By some estimates, more people have joined Christian groups in recent years than have joined the Communist Party. Today, there are about 53 million party members, but a February 1996 internal Communist party document estimated that there were perhaps 70 million religious believers in China.

When the Communists took power in 1949, there were only one million Protestants in the country. Today there are an estimated 20 million, though the publicly acknowledged figure remains at 6.5 million.

Government statistics say there are four million Catholics in China, but church organizations and Western academics say 8 million to 10 million is a more reliable estimate.

Whatever the number, it is growing, as is the threat that Communist Party leaders perceive.

"I think there is a paranoia about the role the church played in Eastern Europe," said Mickey Spiegel, a research associate at Human Rights Watch in New York, referring to the support that the Catholic Church gave to the collapse of Communism in Poland and elsewhere.

Last spring, thousands of paramilitary police supported by armored car units and helicopters swept into the tiny enclave of Donglu in Hebei Province and destroyed a Marian shrine to which more that 100,000 underground Catholics had made pilgrimages the previous year.

The soldiers destroyed the shrine, they confiscated the statue of the Blessed Virgin Mary, and they arrested two bishops," said Joseph Kung, president of the Kung Foundation and a nephew of the Cardinal.

Among those arrested was Bishop Su Zhimin, of Baoding, who joins Bishops Thomas Zeng Jingmu, 75, Bishop Joannes Han Dingsiang and the Rev.
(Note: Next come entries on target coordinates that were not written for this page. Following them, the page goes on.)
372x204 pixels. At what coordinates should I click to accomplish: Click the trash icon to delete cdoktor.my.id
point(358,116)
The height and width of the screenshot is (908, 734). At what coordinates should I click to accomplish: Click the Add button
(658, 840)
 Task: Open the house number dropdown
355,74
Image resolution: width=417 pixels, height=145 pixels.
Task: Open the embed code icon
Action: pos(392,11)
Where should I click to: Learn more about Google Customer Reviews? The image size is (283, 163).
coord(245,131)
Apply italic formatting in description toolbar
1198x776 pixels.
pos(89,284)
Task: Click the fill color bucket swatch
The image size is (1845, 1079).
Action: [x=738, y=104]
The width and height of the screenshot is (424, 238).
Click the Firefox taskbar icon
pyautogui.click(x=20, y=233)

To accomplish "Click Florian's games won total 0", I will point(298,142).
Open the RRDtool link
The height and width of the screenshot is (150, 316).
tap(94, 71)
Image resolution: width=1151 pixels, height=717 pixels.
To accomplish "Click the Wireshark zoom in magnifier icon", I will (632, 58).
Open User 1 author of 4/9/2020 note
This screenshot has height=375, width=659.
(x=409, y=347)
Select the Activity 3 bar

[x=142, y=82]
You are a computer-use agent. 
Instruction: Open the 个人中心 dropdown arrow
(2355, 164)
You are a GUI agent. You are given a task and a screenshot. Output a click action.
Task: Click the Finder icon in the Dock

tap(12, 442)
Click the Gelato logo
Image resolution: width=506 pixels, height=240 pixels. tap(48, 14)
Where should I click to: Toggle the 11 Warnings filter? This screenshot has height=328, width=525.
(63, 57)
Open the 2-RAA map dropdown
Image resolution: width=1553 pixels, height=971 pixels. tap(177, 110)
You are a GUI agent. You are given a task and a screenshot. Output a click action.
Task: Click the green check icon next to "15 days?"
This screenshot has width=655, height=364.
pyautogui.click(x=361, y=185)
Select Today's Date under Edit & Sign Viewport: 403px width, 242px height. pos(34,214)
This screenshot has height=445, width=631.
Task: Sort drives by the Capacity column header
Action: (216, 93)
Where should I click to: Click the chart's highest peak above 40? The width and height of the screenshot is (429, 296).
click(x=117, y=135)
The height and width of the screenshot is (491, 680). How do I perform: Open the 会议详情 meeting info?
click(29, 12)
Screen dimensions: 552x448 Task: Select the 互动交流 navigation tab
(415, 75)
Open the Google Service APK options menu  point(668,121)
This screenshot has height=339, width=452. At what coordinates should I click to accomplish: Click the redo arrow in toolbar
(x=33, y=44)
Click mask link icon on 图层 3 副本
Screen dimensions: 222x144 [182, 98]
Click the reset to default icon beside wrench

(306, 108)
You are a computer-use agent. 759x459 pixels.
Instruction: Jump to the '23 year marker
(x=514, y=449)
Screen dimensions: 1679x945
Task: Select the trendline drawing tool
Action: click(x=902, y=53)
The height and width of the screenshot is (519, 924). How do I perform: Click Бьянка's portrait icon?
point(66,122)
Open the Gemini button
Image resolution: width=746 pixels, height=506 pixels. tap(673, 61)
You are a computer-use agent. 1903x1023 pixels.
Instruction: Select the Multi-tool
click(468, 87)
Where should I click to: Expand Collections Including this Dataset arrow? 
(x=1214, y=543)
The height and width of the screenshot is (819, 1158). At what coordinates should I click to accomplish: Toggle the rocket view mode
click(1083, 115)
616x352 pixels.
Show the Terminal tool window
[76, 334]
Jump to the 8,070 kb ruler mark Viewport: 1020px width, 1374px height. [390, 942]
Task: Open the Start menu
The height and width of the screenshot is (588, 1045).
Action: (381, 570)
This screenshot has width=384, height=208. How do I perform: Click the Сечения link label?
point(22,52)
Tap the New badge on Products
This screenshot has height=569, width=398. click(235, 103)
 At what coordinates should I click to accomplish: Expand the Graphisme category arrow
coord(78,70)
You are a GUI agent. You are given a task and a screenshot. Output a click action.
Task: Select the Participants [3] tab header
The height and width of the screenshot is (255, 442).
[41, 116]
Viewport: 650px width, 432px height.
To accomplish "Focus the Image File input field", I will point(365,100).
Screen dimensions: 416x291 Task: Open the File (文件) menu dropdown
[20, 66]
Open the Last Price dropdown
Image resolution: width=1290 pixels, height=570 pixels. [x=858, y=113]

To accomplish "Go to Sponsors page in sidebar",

Charles Guo in jail or labor camps.

The Chinese authorities have tried to keep foreign journalists from covering the current crackdown. A correspondent for The Washington Post was detained in 1995 from traveling to Donglu to witness an outdoor Mass for 10,000. He was later released.

This month the local police briefly detained this correspondent during a visit to Yujia, and confiscated all notes of interviews and a roll of film.

The crackdown on religion, particularly the underground Catholic Church, comes at a time when Beijing is locked in a contest with Taiwan to win the Vatican's diplomatic recognition.

Beijing's success last year in persuading South Africa to drop its recognition of Taiwan has made the Vatican prize all the more important in Beijing's campaign to isolate Taiwan internationally.

Pope John Paul II has said he would like to visit China, but a debate reportedly rages in the Vatican between those who want the Pope to stand firm until the repression ends in China and those who believe he could make a more compelling case for the plight of Catholics by making a visit.

John T. Kamn, an American who has combined a business consultancy in China with human rights advocacy, has warned the Chinese, that reconciliation with the Vatican, on which Beijing is said to be keen, will be "very, very difficult" if the "bishops and priests and laity of one community are continually subjected to beatings, to arbitrary detention" and "if their places of worship, their holy shrines are destroyed and their celebrations banned."